**Exercise task**
Report each line in the entries below that contains the word "label", copying the whole line. Treat uppercase and lowercase as different.

**Rows of pointing data**
# # # # #

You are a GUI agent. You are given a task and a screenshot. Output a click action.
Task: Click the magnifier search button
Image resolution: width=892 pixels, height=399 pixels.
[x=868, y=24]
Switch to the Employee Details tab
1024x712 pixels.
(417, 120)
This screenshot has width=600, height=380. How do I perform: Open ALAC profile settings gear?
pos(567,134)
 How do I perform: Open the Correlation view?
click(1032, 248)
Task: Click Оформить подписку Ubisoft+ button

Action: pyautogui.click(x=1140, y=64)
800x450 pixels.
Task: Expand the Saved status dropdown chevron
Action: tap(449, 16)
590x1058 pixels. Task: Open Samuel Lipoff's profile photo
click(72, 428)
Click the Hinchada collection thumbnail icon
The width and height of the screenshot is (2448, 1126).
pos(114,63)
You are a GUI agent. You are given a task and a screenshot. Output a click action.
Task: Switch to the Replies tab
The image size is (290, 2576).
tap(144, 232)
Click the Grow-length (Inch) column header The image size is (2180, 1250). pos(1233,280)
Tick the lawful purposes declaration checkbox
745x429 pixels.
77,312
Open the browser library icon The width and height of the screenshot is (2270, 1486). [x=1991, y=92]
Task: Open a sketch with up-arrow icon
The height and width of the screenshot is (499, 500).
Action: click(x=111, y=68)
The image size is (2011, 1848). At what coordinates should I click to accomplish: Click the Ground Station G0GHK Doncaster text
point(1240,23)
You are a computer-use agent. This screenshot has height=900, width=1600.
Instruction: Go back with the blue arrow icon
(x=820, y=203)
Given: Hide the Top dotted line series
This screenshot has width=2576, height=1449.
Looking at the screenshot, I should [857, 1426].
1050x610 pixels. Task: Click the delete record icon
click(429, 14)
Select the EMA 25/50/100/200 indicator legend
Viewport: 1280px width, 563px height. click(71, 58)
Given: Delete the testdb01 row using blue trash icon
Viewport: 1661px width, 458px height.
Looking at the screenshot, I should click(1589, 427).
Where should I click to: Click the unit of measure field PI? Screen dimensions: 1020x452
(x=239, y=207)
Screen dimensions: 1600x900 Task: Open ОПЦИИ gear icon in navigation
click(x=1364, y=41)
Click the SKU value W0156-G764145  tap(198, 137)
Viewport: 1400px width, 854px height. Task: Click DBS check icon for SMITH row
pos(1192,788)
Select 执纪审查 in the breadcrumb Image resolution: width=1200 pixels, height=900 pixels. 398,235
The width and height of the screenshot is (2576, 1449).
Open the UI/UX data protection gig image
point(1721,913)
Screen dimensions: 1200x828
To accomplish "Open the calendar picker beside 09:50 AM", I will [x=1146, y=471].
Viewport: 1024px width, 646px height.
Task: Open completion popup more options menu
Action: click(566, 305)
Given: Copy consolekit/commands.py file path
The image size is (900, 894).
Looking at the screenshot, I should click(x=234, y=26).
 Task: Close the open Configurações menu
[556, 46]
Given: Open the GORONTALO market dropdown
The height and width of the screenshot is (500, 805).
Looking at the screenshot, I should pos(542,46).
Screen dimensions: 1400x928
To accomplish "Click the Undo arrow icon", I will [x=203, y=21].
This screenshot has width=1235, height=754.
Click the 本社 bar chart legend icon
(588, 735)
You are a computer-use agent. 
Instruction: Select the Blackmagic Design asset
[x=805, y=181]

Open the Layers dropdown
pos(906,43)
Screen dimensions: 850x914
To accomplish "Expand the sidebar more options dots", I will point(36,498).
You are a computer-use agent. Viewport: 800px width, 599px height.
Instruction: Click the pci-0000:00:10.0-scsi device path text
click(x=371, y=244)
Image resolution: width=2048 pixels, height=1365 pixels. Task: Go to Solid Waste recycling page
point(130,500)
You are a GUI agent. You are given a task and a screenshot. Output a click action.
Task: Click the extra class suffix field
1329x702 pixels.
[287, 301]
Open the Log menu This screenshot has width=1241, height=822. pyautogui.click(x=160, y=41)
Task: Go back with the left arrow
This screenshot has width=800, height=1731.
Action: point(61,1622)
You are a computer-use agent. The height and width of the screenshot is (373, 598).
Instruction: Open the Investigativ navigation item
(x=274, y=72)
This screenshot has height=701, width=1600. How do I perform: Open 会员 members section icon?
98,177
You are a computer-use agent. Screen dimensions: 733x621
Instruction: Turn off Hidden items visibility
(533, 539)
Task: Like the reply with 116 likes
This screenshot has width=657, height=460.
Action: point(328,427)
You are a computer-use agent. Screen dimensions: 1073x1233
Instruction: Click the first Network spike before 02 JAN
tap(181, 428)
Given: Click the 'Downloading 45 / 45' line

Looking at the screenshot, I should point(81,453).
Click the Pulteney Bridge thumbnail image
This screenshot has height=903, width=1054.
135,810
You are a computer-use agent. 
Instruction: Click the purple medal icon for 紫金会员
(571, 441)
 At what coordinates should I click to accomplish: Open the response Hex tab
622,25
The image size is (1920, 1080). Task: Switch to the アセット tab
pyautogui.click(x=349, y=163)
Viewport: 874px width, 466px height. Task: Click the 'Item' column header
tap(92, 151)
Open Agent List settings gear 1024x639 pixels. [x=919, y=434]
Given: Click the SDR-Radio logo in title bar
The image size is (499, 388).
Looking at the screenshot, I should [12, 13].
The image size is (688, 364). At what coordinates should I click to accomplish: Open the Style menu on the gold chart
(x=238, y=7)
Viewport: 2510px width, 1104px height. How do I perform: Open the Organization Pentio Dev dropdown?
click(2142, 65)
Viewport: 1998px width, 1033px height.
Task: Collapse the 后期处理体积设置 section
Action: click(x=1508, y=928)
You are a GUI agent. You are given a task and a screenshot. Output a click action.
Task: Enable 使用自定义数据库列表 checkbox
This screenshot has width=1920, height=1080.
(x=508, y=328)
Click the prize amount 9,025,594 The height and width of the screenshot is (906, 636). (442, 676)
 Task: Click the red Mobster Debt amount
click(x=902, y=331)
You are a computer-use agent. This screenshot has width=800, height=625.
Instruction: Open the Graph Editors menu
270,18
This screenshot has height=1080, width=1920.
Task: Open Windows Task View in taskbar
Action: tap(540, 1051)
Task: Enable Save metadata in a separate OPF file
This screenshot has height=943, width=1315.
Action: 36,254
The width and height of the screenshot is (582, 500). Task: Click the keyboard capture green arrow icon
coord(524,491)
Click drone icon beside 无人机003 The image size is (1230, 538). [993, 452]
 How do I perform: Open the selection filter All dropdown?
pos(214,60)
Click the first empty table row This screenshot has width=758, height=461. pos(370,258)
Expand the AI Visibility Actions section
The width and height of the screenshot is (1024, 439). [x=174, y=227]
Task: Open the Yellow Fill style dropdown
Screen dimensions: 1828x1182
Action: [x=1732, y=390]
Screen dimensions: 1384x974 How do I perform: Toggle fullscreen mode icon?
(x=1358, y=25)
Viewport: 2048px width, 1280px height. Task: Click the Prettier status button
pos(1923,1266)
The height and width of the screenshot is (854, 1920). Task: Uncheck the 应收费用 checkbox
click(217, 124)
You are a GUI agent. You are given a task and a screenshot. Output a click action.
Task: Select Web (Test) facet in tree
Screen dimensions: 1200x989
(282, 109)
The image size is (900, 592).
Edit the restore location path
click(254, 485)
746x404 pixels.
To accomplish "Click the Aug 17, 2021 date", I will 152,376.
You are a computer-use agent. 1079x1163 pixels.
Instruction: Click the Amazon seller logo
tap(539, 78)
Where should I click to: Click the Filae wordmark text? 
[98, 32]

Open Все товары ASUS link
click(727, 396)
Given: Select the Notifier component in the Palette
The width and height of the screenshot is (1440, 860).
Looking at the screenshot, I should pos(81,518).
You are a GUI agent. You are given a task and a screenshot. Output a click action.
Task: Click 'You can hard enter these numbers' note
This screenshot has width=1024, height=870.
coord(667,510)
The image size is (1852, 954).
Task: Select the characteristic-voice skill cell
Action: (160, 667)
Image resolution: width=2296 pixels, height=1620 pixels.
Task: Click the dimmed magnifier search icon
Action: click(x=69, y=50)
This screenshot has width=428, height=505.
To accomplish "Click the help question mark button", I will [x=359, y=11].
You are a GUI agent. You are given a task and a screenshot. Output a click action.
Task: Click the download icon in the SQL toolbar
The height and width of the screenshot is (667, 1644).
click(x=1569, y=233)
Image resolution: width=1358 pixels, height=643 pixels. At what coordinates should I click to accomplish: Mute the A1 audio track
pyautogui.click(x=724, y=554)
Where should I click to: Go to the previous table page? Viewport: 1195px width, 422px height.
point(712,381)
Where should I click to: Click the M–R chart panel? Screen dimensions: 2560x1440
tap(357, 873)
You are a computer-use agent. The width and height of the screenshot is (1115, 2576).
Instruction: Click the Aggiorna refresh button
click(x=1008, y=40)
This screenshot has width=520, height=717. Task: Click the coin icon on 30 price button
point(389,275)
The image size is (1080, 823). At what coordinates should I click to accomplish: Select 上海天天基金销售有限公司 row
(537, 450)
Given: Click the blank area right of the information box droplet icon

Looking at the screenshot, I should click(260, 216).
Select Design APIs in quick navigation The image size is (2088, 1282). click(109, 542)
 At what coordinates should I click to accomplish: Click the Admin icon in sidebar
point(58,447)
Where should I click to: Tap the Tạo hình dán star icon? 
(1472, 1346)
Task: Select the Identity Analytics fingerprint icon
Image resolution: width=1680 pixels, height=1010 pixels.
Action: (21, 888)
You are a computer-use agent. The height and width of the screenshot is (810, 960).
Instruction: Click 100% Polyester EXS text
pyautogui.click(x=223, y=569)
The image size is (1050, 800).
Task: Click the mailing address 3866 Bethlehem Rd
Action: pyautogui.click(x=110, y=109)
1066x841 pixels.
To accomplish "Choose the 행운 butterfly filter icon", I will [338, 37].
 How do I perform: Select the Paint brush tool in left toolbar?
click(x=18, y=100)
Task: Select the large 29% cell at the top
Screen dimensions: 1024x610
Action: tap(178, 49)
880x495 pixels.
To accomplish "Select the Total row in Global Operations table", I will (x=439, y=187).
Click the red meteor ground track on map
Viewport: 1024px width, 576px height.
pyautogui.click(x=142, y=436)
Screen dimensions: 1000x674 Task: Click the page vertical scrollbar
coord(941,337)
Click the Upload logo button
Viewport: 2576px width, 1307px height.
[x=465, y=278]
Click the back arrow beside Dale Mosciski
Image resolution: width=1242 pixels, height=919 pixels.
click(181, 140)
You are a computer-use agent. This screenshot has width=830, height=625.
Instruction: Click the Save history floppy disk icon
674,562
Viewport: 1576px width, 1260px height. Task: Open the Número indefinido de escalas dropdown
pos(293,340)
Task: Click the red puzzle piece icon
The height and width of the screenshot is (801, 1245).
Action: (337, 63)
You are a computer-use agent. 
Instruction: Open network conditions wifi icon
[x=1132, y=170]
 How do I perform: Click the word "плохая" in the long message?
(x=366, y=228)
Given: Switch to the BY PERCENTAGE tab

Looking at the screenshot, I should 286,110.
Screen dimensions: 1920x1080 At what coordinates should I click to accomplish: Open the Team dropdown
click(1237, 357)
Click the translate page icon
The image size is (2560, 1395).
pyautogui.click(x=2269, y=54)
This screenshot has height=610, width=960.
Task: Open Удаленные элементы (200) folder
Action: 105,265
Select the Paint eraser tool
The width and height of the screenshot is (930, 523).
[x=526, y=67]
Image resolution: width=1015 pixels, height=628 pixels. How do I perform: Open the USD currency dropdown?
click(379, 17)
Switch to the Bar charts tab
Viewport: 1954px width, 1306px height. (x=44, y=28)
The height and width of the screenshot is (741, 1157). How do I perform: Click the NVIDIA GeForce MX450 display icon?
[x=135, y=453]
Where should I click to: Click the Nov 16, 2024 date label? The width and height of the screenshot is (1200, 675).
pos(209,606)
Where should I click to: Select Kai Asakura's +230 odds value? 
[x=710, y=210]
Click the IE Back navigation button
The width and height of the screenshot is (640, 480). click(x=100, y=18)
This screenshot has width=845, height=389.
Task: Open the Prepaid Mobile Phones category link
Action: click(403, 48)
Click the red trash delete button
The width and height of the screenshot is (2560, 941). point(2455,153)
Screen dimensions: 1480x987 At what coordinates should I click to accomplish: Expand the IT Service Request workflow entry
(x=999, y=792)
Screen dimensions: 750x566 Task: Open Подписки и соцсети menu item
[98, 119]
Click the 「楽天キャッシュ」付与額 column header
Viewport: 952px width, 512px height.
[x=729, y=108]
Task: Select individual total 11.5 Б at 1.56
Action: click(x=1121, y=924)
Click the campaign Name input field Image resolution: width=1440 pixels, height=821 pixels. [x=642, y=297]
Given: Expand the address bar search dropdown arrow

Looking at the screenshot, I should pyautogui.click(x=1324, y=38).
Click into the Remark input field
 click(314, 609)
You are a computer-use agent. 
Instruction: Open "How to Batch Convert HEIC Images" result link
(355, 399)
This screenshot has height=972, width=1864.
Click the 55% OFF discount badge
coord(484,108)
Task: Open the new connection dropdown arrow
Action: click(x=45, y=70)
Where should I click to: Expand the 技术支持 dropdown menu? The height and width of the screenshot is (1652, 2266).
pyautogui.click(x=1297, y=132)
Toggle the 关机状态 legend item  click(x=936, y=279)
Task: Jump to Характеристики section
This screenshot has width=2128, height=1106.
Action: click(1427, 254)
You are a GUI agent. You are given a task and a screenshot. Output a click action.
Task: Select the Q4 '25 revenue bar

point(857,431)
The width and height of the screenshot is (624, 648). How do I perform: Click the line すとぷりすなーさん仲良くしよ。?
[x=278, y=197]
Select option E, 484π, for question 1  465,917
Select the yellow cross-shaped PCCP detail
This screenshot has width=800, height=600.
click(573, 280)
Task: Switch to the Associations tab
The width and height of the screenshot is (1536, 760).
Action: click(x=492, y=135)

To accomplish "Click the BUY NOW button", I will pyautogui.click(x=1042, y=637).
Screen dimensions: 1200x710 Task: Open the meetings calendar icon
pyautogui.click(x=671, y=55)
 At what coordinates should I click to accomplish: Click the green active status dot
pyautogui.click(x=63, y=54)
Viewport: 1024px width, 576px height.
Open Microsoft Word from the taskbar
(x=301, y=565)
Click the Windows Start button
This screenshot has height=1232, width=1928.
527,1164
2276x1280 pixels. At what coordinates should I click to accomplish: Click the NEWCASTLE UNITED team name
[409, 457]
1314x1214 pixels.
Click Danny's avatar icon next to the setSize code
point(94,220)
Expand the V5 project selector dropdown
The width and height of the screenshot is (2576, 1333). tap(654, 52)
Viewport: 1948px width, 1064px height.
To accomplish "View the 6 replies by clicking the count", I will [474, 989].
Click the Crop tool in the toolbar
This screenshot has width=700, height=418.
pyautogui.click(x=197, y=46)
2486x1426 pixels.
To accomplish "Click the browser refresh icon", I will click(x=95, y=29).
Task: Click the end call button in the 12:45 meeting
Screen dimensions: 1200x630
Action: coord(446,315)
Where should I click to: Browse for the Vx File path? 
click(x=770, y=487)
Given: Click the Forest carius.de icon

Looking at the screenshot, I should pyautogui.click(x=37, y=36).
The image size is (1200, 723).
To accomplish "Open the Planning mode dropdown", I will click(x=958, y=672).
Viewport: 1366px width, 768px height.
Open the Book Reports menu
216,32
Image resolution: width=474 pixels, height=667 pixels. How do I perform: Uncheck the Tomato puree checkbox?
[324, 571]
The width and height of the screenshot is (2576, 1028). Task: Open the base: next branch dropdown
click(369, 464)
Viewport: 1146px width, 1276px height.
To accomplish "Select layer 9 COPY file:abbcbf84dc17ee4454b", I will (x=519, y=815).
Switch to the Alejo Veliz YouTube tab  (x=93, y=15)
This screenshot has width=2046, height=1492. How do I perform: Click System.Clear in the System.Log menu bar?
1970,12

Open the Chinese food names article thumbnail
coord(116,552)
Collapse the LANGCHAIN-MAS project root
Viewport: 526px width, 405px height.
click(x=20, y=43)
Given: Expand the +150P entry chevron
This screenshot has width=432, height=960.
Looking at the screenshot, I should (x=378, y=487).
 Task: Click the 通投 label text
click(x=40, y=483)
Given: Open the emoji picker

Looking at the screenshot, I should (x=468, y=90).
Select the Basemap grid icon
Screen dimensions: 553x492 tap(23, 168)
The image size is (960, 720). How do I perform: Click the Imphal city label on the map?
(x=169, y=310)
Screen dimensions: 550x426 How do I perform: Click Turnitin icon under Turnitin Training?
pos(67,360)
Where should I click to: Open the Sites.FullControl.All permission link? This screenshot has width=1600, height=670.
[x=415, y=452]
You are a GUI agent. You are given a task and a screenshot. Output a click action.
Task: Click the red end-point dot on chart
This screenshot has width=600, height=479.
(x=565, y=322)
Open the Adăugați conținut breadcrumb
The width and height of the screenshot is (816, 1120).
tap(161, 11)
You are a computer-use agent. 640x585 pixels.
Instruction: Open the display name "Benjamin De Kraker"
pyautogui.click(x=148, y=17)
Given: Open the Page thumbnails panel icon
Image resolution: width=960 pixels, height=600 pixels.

# # # # #

**Problem solution**
Where should I click to: Click the Nov 16, 2024 date label? The width and height of the screenshot is (1200, 675).
 Task: Click the 通投 label text
The image size is (960, 720). How do I perform: Click the Imphal city label on the map?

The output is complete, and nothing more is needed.